» GIVEN ENTRIES
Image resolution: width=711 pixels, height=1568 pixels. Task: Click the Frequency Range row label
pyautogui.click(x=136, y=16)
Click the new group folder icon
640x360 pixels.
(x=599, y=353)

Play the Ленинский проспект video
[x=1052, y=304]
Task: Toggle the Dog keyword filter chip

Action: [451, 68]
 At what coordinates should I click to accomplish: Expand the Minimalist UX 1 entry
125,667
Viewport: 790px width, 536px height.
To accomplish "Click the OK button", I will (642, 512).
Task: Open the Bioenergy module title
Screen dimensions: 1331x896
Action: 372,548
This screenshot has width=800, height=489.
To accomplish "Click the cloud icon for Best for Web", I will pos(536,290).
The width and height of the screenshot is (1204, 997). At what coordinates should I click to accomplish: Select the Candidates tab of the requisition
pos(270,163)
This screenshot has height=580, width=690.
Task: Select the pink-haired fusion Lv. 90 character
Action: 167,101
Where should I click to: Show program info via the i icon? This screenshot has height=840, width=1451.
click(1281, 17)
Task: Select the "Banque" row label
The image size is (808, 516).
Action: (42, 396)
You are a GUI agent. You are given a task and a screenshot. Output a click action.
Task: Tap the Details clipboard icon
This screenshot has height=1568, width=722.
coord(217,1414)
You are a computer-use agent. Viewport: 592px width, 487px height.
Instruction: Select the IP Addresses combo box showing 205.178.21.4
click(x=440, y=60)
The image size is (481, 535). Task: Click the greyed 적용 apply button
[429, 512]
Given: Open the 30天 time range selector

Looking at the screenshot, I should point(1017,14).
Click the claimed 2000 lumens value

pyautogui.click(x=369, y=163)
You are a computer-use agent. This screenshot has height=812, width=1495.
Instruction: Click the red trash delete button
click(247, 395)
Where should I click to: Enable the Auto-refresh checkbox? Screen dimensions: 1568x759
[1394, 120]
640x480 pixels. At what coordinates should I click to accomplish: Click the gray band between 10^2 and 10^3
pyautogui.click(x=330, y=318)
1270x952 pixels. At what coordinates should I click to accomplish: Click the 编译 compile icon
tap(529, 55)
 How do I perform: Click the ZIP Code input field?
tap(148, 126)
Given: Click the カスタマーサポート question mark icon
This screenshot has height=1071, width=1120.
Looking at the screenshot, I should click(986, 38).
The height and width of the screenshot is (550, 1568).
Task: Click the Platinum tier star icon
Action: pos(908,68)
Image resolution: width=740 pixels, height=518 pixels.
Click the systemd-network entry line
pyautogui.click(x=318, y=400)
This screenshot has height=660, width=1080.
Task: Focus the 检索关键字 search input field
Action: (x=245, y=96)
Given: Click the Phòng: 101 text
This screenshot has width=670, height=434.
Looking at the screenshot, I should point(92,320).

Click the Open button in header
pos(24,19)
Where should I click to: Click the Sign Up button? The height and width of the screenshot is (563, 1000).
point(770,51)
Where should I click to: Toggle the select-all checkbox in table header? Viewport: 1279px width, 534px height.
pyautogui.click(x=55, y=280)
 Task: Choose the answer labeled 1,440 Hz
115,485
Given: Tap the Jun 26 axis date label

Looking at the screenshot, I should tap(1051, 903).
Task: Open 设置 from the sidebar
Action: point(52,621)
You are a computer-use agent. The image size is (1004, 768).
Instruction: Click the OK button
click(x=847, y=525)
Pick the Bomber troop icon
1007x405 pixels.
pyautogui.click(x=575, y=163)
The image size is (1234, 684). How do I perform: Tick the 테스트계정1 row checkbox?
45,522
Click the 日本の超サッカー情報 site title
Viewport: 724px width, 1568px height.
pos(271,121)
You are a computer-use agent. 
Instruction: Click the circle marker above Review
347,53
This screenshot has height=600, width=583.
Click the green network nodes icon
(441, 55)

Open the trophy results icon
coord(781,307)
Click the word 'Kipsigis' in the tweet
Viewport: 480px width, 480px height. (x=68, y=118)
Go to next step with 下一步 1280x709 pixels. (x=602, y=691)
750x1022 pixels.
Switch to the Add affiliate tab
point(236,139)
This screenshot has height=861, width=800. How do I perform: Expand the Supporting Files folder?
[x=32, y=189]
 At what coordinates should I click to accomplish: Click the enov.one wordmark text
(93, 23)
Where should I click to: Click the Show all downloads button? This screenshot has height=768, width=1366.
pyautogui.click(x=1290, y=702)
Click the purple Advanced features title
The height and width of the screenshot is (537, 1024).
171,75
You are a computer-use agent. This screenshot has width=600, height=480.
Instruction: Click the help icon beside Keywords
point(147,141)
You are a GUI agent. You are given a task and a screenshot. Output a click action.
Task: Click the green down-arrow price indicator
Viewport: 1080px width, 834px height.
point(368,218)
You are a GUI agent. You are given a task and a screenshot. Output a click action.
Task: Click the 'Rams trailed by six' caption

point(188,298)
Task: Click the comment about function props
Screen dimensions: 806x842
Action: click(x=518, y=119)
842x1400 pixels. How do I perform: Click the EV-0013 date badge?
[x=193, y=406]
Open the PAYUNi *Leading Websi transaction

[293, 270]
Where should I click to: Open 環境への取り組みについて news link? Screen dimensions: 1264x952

» WHAT THE EXERCISE ASKS
Copy out every line of the listing that contains the string "computer".

» OUTPUT FOR THIS TASK
You are a computer-use agent. Viewport: 592px width, 487px height.
You are a computer-use agent. This screenshot has height=812, width=1495.
You are a computer-use agent. The image size is (1004, 768).
You are a computer-use agent. 
You are a computer-use agent. This screenshot has width=600, height=480.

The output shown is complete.